A couple of years ago Grant had sold his house in town and moved back onto the ranch. There were so many outbuildings and dwellings on the property that it was easy for them to all cohabit there and not see each other.
Bennett preferred to have his own space.
“Fair enough. Now you can just stagger across the property.”
At least Grant wasn’t drinking alone. He wasn’t going to say that, but he was grateful for that. They all worried about Grant. They had thought that in a year, two years, five years, he would have done something in the way of recovering from Lindsay’s death. But Lindsay had been his high school sweetheart, his first and only love, and the fact that he had married her even knowing their marriage wouldn’t be a long one, knowing that eventually her terminal illness would take her, had made them a kind of tragic love story for the ages in Gold Valley.

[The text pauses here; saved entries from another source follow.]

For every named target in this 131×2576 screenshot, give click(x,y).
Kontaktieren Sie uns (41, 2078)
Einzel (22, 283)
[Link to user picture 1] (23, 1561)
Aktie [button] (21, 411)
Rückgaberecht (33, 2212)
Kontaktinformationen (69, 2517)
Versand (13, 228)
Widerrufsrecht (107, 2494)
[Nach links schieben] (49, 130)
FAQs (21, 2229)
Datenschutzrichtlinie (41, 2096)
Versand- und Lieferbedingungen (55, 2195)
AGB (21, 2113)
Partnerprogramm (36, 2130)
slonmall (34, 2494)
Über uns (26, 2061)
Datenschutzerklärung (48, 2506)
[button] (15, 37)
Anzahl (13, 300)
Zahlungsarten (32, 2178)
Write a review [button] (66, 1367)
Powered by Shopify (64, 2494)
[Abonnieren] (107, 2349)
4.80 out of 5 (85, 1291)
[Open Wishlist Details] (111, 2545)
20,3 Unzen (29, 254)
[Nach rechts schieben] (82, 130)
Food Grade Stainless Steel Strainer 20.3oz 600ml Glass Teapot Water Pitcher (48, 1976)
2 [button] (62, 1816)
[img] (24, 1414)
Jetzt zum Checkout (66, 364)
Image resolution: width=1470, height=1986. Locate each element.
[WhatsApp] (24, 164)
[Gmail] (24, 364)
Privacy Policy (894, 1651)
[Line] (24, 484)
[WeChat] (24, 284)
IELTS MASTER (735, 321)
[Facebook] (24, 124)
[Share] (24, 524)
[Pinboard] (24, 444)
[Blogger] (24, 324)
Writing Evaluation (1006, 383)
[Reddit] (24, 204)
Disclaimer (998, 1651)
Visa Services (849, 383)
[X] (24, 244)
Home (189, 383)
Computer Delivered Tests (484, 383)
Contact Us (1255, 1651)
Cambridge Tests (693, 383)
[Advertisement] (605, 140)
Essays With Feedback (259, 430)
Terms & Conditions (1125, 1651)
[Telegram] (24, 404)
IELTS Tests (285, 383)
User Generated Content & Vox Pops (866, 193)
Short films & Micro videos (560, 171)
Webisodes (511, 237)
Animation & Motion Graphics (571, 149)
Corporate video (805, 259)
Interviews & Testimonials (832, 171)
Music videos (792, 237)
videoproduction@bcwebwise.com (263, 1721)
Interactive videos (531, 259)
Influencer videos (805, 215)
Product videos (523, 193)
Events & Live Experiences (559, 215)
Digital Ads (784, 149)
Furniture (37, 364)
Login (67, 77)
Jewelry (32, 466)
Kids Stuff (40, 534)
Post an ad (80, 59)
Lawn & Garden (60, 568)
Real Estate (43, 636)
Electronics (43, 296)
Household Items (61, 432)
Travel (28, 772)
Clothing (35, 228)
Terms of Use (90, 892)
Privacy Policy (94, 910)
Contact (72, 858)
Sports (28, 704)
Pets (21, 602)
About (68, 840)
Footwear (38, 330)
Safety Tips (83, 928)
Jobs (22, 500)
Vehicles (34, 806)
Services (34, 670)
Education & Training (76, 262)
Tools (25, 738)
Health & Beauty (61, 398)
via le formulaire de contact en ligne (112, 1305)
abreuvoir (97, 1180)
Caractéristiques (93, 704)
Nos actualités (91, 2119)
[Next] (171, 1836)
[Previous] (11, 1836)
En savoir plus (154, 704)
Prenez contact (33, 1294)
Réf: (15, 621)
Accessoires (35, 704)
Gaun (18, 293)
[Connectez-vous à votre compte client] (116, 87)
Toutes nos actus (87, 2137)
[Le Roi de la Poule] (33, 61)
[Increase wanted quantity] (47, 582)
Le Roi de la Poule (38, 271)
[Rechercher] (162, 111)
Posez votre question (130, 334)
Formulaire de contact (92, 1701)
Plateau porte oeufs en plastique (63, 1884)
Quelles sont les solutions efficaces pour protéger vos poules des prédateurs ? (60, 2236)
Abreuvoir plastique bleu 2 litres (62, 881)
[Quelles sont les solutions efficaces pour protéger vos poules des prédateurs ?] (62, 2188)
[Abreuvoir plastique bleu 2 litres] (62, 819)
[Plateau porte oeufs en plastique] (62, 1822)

And unfortunately, Grant, it turned out, excelled at existing in tragedy.
“I’m sure I’ll see y’all tomorrow,” he said. “If you end up needing any help on anything specific let me know.”
He stood up and went back outside, feeling a little bit like an unsettled boomerang not sure what target he was hoping to return to.
His hand itched, and he wanted to reach for his phone to call Kaylee.
But it was late now, and she had probably gone to sleep.
He had already interrupted her date, he didn’t need to wake her up too.
Part of him wondered if she had called her date back, if they were resuming activities now. At her home. In her bed.
He gritted his teeth. What the hell was wrong with him? He didn’t think about Kaylee and sex. He didn’t think about Kaylee showering. Didn’t imagine pale skin and her curves. Never.